## Exercise details
Transcribe each record below character for character.

## Data excerpts
-*-*-

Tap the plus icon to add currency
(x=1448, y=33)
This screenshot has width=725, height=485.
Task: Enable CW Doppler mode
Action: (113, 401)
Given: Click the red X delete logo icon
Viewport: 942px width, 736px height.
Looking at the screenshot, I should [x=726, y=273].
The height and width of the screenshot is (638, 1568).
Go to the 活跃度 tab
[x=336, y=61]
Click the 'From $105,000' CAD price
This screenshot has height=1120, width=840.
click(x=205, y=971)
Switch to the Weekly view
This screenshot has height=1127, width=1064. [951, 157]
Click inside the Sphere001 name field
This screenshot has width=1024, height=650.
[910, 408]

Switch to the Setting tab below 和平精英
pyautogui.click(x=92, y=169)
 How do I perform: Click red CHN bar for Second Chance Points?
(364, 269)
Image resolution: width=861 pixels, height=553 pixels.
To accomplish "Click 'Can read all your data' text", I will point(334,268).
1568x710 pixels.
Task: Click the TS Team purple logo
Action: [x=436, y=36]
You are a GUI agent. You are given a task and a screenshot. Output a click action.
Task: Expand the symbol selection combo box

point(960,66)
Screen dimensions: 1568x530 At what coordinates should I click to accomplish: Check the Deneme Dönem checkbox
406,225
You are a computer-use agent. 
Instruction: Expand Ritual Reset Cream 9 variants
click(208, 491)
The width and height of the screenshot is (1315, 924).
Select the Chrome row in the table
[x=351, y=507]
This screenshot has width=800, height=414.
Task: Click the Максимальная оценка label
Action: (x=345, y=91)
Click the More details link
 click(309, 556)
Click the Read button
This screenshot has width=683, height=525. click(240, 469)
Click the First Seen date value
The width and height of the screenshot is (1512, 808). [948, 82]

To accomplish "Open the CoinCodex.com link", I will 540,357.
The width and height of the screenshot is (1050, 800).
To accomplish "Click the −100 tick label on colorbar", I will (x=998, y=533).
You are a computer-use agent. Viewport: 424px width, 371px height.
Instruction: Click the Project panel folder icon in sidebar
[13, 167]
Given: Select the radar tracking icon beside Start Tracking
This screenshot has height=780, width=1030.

-*-*-

## Exercise result
Tap the plus icon to add currency
(x=1448, y=33)
This screenshot has width=725, height=485.
Task: Enable CW Doppler mode
Action: (113, 401)
Given: Click the red X delete logo icon
Viewport: 942px width, 736px height.
Looking at the screenshot, I should [x=726, y=273].
The height and width of the screenshot is (638, 1568).
Go to the 活跃度 tab
[x=336, y=61]
Click the 'From $105,000' CAD price
This screenshot has height=1120, width=840.
click(x=205, y=971)
Switch to the Weekly view
This screenshot has height=1127, width=1064. [951, 157]
Click inside the Sphere001 name field
This screenshot has width=1024, height=650.
[910, 408]

Switch to the Setting tab below 和平精英
pyautogui.click(x=92, y=169)
 How do I perform: Click red CHN bar for Second Chance Points?
(364, 269)
Image resolution: width=861 pixels, height=553 pixels.
To accomplish "Click 'Can read all your data' text", I will point(334,268).
1568x710 pixels.
Task: Click the TS Team purple logo
Action: [x=436, y=36]
You are a GUI agent. You are given a task and a screenshot. Output a click action.
Task: Expand the symbol selection combo box

point(960,66)
Screen dimensions: 1568x530 At what coordinates should I click to accomplish: Check the Deneme Dönem checkbox
406,225
You are a computer-use agent. 
Instruction: Expand Ritual Reset Cream 9 variants
click(208, 491)
The width and height of the screenshot is (1315, 924).
Select the Chrome row in the table
[x=351, y=507]
This screenshot has width=800, height=414.
Task: Click the Максимальная оценка label
Action: (x=345, y=91)
Click the More details link
 click(309, 556)
Click the Read button
This screenshot has width=683, height=525. click(240, 469)
Click the First Seen date value
The width and height of the screenshot is (1512, 808). [948, 82]

To accomplish "Open the CoinCodex.com link", I will 540,357.
The width and height of the screenshot is (1050, 800).
To accomplish "Click the −100 tick label on colorbar", I will (x=998, y=533).
You are a computer-use agent. Viewport: 424px width, 371px height.
Instruction: Click the Project panel folder icon in sidebar
[13, 167]
Given: Select the radar tracking icon beside Start Tracking
This screenshot has height=780, width=1030.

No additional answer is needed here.